Once one has stripped away the Darwinian language, the story actually told is that of a world going through stages of ecological recovery. From a distance, recolonisation can appear like evolution, because the organisms concerned do not appear all at once, but progressively, and in the process they diversify into new species. As animals suited to exploiting the waters of the coastal margins, the Devonian tetrapods were an ecological rather than evolutionary step up – rare in the fossil record because they were rare, at this early stage, in fact. It is not necessary to choose an explanation of the succession which endows Nature with supernatural powers of creation.

The power of the paradigm

Palaeontologists, however, seem unable to reason outside their theory. In practice, research takes place in a one-party state, and the unspoken but accepted rules are: If an analysis supports Darwinian doctrine, it is acceptable; if it does not, an explanation must be found for why it does not. It is a game where ‘heads I win, tails you lose’, a logically closed system in which it is not permitted to view the sudden loss of anal and dorsal fins, the morphological gap between Panderichthys and Acanthostega, the fact that Acanthostega cannot have been the direct descendant of Panderichthys, the narrowness of the temporal gap between them, the fact that the earliest tetrapod limbs and digits were designed for swimming rather than walking, the diversity of the earliest tetrapods, and their polydactyly all as evidence against the theory – tantamount to falsification of the theory. The problems attending the appearance of diverse kinds of arthropods, all with diverse kinds of legs, are even worse. How did the trilobites, eurypterids, horseshoe crabs, centipedes, millipedes, spiders, insects and so on acquire their legs? One does not dare even to ask.
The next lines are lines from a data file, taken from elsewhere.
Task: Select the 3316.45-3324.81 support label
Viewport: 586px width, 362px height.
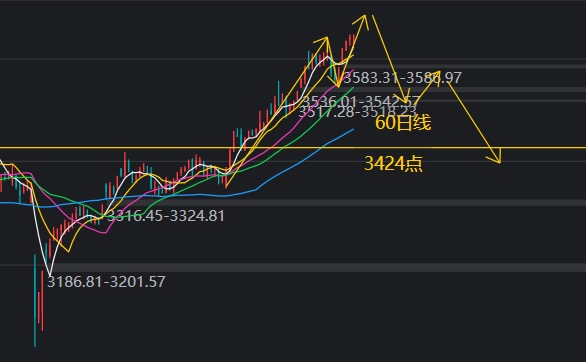Action: tap(166, 216)
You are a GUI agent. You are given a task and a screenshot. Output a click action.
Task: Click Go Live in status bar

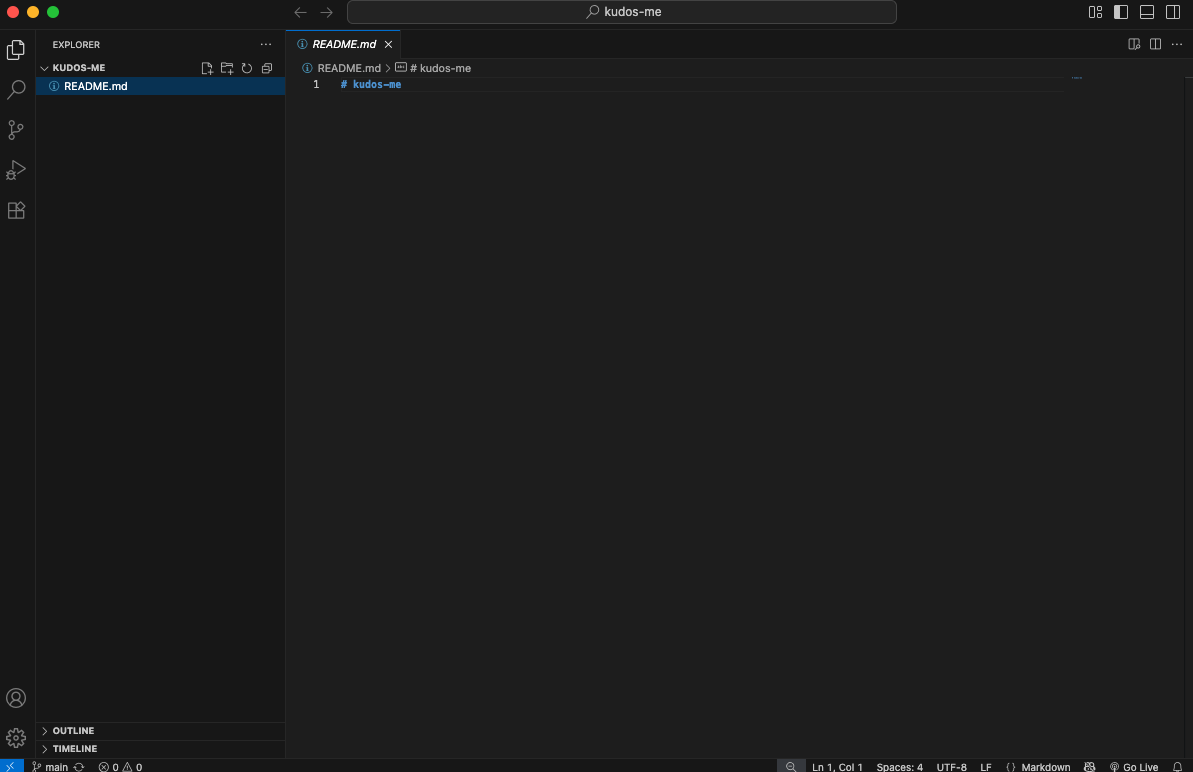coord(1134,767)
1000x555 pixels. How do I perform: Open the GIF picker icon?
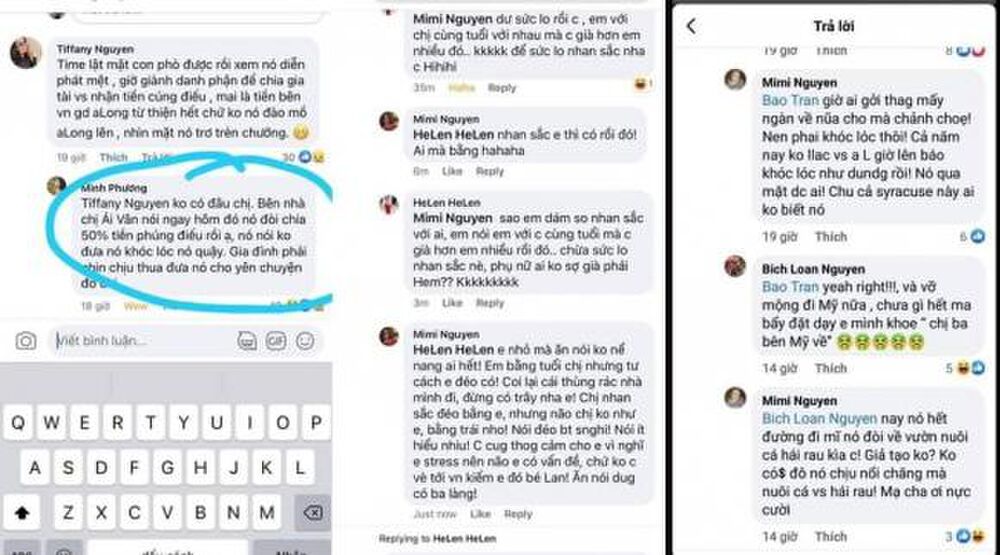click(x=276, y=341)
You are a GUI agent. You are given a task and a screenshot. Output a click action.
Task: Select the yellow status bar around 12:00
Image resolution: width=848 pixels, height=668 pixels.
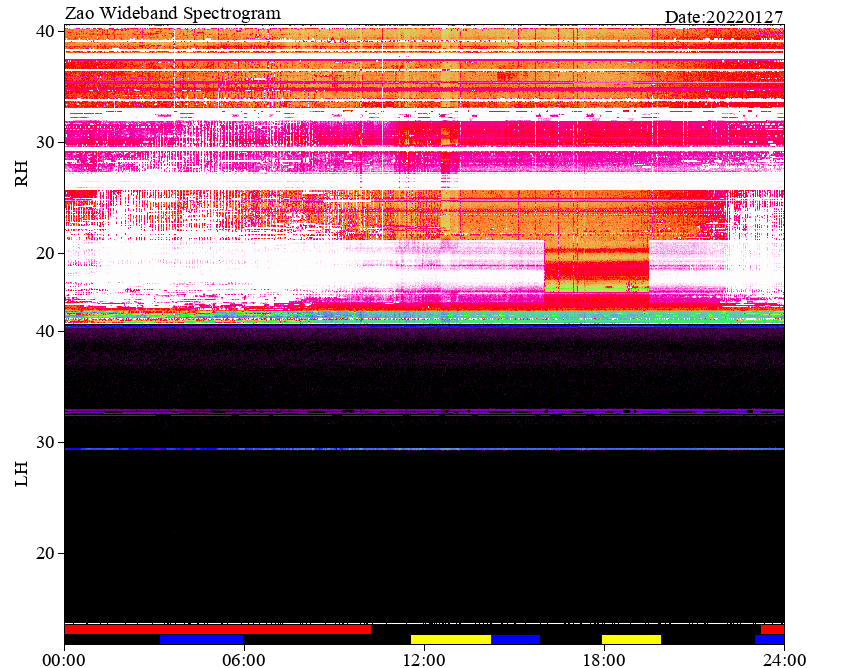(x=450, y=639)
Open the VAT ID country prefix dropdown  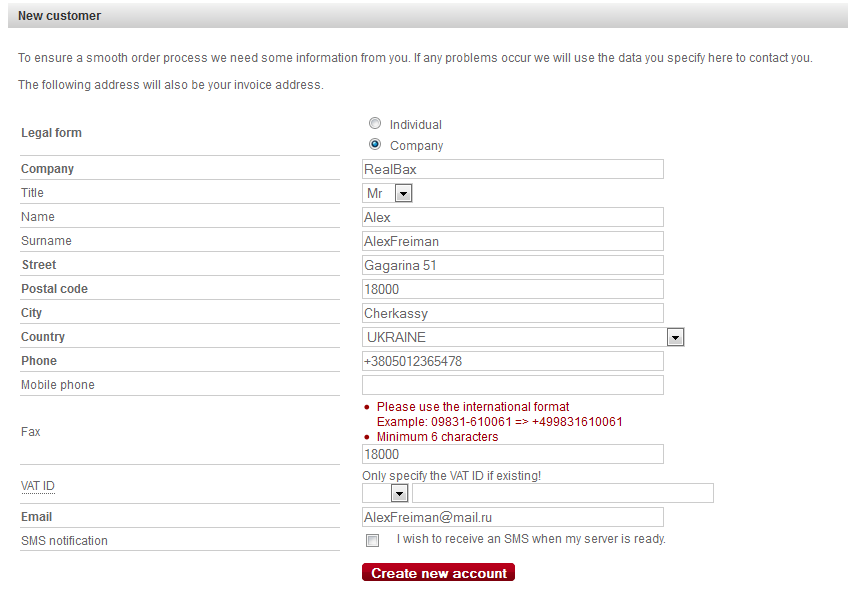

Numerous disparate organisms, moreover, have to be interpreted as having evolved already far past the ‘primitive tetrapod’ stage immediately after the presumed transformation of fish into tetrapods. One example is the lepospondyls (click on diagram left), quite small animals that are ‘highly derived when they first appear in the fossil record, with no plausible intermediates between them and any other groups’ (Carroll 2001). Although they share some features, they are also a disparate group in relation to each other. Perhaps most anomalous are the snake-like aïstopods, which appeared in the early Carboniferous and had neither limbs nor limb girdles. On the evidence of the skull, vertebrae and ribs, they are classified as tetrapods, so they are presumed to have completely lost their limbs after only just acquiring them. Even supposing that this did happen, it is difficult to see how it could have happened in the interval between the evolution of the first lepospondyl, some time after the first tetrapods, and the first aïstopod in the Visean. The aïstopods may have been aquatic. The Visean tetrapod Crassigyrinus certainly was, and is believed to have somehow retraced the evolutionary journey of its terrestrial ancestors back to the sea – without needing to lose its limbs. Bizarre indeed!